What is the KYC process and why is it mandatory?

Know Your Customer (KYC) processes are critical for banks and financial services firms to enable them to evaluate customer risk. The KYC process is a legal requirement globally with current Anti Money Laundering (AML) laws.

An effective KYC process requires the bank and financial institution to verify a customer’s identity, understand their financial activities (verification that the source of the customer’s funds is legal), and any risk that they might present.

The principal objective of the KYC process is to guard against financial institutions being used for money laundering. The KYC process helps firms gain an in-depth understanding of their customers and their financial dealings to better manage the firm’s risks.

KYC requirements in India are mandated by the Prevention of Money Laundering Act (PMLA), 2002. The stipulated KYC procedures are listed in the PML rules document.

Aadhaar-based electronic KYC (eKYC) now helps banks and financial services firms in India to electronically confirm the identity of their clients.

Banks and financial institutions are expected to block any business relationship with prospective clients if the clients do not satisfy stipulated KYC verification requirements.

Why is a KYC process required?

When opening a bank account, demat account, or before you invest in mutual funds or stocks, you need to comply with the KYC process. KYC processes have been mandated to fight financial fraud, money laundering, and terror financing. Most countries impose stiff penalties for non-compliance with KYC stipulations.

How is the KYC process implemented?

The KYC process consists of three distinct steps:

  • Individuals need to have their identities verified. Individuals need to provide proof of identity (name), date of birth, address, and UID (Aadhaar) number.
  • Depending on the type of account or financial services sought, the bank or financial institution will conduct due diligence to establish the authenticity of the information provided by a prospective client.
  • The client’s KYC is monitored in a continuous and ongoing manner by checking unusual spikes in transactions, suspicious across-the-border activities, matching the nature of transactions to the stated purpose, etc.

Is the KYC process required for corporate accounts too?
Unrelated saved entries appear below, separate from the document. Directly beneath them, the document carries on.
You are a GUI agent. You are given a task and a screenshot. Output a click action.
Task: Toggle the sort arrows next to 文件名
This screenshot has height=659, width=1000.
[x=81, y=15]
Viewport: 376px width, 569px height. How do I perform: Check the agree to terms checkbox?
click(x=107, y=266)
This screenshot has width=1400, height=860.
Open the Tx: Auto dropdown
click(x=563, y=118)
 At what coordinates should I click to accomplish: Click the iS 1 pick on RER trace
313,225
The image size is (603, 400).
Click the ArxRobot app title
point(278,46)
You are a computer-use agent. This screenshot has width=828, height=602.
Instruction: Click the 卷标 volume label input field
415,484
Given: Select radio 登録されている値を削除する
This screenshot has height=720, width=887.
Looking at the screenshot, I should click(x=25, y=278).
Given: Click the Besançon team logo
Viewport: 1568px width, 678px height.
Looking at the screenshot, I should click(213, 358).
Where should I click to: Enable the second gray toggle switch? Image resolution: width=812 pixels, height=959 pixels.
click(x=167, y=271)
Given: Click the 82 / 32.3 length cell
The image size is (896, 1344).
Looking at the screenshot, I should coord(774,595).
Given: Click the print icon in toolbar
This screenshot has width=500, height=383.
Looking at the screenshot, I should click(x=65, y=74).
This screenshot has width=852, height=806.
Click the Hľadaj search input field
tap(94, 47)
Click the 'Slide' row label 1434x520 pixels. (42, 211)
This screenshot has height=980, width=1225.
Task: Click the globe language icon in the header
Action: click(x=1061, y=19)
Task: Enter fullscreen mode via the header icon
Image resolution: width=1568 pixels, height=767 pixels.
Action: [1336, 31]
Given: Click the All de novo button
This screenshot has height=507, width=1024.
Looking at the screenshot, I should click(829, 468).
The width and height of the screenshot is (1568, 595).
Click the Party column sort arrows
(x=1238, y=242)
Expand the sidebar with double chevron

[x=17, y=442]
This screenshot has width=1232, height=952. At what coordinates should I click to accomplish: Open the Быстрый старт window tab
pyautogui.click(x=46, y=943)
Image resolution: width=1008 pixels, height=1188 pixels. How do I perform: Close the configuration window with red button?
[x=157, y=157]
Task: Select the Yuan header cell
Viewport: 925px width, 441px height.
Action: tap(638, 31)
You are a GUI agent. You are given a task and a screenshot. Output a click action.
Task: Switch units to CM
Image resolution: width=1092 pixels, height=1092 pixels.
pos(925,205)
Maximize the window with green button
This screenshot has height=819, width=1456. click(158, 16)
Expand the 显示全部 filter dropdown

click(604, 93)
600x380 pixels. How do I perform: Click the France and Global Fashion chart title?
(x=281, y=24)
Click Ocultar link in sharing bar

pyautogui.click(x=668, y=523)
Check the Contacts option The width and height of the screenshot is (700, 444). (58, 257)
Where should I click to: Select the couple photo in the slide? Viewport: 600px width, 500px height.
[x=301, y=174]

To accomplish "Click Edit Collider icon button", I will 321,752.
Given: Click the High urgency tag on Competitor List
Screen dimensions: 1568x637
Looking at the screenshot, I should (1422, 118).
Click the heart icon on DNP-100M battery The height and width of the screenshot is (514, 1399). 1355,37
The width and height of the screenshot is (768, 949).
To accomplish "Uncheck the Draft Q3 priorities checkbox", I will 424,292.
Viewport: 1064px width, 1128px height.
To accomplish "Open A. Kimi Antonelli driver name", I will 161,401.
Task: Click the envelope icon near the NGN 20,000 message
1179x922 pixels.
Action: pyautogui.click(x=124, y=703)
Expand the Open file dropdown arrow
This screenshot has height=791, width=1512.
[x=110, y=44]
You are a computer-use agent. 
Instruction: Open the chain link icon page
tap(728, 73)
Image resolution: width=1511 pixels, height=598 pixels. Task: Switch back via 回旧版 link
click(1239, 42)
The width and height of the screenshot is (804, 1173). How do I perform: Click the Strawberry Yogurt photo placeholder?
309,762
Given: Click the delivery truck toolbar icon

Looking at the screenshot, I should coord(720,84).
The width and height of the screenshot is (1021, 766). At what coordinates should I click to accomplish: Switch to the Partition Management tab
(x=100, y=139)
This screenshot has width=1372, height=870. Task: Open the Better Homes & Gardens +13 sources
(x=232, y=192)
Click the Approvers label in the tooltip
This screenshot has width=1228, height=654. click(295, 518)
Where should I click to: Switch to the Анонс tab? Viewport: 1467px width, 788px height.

Yes, the KYC process for corporate accounts is similar to that for individuals. The only difference is that the processes are more involved. The related processes are sometimes also referred to as Know Your Business (KYB). The KYB process verifies company details, establishes ownership structure, and firmly identifies business owners.

What is electronic KYC (eKYC)?

Wherever possible, digital processes are employed in the KYC process to improve speed, increase accuracy, reduce cost for the bank and the customers, make the system adaptable to changing regulatory requirements and improve overall efficiency.

Evolving technological developments such as mobile technologies, biometric sensors, AI technologies, etc., are increasingly being used for due diligence and ongoing monitoring so that you can conveniently invest in stocks or mutual funds.

How does online Know Your Customer work?

In the online KYC system, customers are first required to fill an online KYC registration form. Next, the customer is asked to validate the information provided in the online form with relevant supporting documentation. The uploaded documents are verified, necessary data extracted and the process is completed.

Where digital or electronic means of KYC documents collection and verification are not available, the entire process is conducted offline with physical copies of all KYC forms and documents.